What you should do:
Every entry in the listing below has to be given again exactly.

Input:
>>>

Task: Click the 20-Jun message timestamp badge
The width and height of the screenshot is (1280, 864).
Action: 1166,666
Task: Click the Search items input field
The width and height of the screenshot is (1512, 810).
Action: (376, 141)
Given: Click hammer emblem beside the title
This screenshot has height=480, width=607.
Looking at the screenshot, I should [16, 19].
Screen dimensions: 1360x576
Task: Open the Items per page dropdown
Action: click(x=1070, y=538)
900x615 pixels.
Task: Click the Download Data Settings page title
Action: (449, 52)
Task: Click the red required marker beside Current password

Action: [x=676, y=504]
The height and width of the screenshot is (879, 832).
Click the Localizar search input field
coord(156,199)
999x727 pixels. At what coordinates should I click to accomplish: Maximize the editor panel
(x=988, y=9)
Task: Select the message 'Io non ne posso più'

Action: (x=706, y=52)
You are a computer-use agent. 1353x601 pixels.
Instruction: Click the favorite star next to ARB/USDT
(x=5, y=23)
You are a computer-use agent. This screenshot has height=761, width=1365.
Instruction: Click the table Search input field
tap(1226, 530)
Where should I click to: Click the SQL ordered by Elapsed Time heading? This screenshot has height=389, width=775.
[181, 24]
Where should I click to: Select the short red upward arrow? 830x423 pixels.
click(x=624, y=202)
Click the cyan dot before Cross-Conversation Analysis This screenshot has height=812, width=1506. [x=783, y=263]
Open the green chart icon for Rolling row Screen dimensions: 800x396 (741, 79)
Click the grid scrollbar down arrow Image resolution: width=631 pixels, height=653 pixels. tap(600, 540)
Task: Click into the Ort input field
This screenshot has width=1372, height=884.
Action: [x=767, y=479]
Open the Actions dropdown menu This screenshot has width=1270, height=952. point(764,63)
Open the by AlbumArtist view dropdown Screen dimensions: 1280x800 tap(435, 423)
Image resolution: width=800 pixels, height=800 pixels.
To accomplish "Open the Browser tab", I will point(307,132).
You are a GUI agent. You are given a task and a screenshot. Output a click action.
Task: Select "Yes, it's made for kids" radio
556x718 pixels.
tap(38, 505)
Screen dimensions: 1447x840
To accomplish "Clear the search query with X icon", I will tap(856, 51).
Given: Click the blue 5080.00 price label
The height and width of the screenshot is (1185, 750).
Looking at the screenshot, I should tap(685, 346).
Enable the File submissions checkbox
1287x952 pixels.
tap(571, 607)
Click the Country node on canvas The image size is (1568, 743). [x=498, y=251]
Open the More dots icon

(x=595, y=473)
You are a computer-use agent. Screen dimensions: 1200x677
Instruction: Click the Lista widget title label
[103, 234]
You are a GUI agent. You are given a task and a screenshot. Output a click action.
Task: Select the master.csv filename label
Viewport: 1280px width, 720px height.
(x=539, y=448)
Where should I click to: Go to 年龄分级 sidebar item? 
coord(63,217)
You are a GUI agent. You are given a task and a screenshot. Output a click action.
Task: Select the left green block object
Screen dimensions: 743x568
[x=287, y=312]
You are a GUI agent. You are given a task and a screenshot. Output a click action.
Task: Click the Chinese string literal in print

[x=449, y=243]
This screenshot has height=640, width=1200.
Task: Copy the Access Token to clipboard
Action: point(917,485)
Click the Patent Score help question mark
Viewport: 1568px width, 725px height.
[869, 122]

<<<

Response area:
Task: Click the 20-Jun message timestamp badge
The width and height of the screenshot is (1280, 864).
Action: 1166,666
Task: Click the Search items input field
The width and height of the screenshot is (1512, 810).
Action: (376, 141)
Given: Click hammer emblem beside the title
This screenshot has height=480, width=607.
Looking at the screenshot, I should [16, 19].
Screen dimensions: 1360x576
Task: Open the Items per page dropdown
Action: click(x=1070, y=538)
900x615 pixels.
Task: Click the Download Data Settings page title
Action: (449, 52)
Task: Click the red required marker beside Current password

Action: [x=676, y=504]
The height and width of the screenshot is (879, 832).
Click the Localizar search input field
coord(156,199)
999x727 pixels. At what coordinates should I click to accomplish: Maximize the editor panel
(x=988, y=9)
Task: Select the message 'Io non ne posso più'

Action: (x=706, y=52)
You are a computer-use agent. 1353x601 pixels.
Instruction: Click the favorite star next to ARB/USDT
(x=5, y=23)
You are a computer-use agent. This screenshot has height=761, width=1365.
Instruction: Click the table Search input field
tap(1226, 530)
Where should I click to: Click the SQL ordered by Elapsed Time heading? This screenshot has height=389, width=775.
[181, 24]
Where should I click to: Select the short red upward arrow? 830x423 pixels.
click(x=624, y=202)
Click the cyan dot before Cross-Conversation Analysis This screenshot has height=812, width=1506. [x=783, y=263]
Open the green chart icon for Rolling row Screen dimensions: 800x396 (741, 79)
Click the grid scrollbar down arrow Image resolution: width=631 pixels, height=653 pixels. tap(600, 540)
Task: Click into the Ort input field
This screenshot has width=1372, height=884.
Action: [x=767, y=479]
Open the Actions dropdown menu This screenshot has width=1270, height=952. point(764,63)
Open the by AlbumArtist view dropdown Screen dimensions: 1280x800 tap(435, 423)
Image resolution: width=800 pixels, height=800 pixels.
To accomplish "Open the Browser tab", I will point(307,132).
You are a GUI agent. You are given a task and a screenshot. Output a click action.
Task: Select "Yes, it's made for kids" radio
556x718 pixels.
tap(38, 505)
Screen dimensions: 1447x840
To accomplish "Clear the search query with X icon", I will tap(856, 51).
Given: Click the blue 5080.00 price label
The height and width of the screenshot is (1185, 750).
Looking at the screenshot, I should tap(685, 346).
Enable the File submissions checkbox
1287x952 pixels.
tap(571, 607)
Click the Country node on canvas The image size is (1568, 743). [x=498, y=251]
Open the More dots icon

(x=595, y=473)
You are a computer-use agent. Screen dimensions: 1200x677
Instruction: Click the Lista widget title label
[103, 234]
You are a GUI agent. You are given a task and a screenshot. Output a click action.
Task: Select the master.csv filename label
Viewport: 1280px width, 720px height.
(x=539, y=448)
Where should I click to: Go to 年龄分级 sidebar item? 
coord(63,217)
You are a GUI agent. You are given a task and a screenshot. Output a click action.
Task: Select the left green block object
Screen dimensions: 743x568
[x=287, y=312]
You are a GUI agent. You are given a task and a screenshot. Output a click action.
Task: Click the Chinese string literal in print

[x=449, y=243]
This screenshot has height=640, width=1200.
Task: Copy the Access Token to clipboard
Action: point(917,485)
Click the Patent Score help question mark
Viewport: 1568px width, 725px height.
[869, 122]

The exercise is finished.